→ **WHAT YOU SHOULD DO**
Return copies of the lines below that mention "Member".

Collection entries
-=-=-

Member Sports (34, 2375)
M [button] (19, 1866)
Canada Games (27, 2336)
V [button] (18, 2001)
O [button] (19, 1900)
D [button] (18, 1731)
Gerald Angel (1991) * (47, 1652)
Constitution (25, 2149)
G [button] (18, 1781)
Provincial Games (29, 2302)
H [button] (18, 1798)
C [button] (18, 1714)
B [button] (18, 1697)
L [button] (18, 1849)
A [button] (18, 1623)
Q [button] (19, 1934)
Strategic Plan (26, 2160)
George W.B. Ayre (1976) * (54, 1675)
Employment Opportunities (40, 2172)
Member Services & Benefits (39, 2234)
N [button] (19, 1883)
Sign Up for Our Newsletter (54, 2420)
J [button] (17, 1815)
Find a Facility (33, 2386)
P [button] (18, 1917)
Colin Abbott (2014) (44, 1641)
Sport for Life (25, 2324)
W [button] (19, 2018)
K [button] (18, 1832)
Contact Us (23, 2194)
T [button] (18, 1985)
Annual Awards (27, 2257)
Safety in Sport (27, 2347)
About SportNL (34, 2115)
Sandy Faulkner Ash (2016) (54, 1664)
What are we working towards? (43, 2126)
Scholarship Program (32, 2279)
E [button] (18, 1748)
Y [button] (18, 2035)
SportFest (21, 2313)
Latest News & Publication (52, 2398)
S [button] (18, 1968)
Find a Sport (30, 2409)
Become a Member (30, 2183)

-=-=-

→ **YOUR RESPONSE**
Member Sports (34, 2375)
Member Services & Benefits (39, 2234)
Become a Member (30, 2183)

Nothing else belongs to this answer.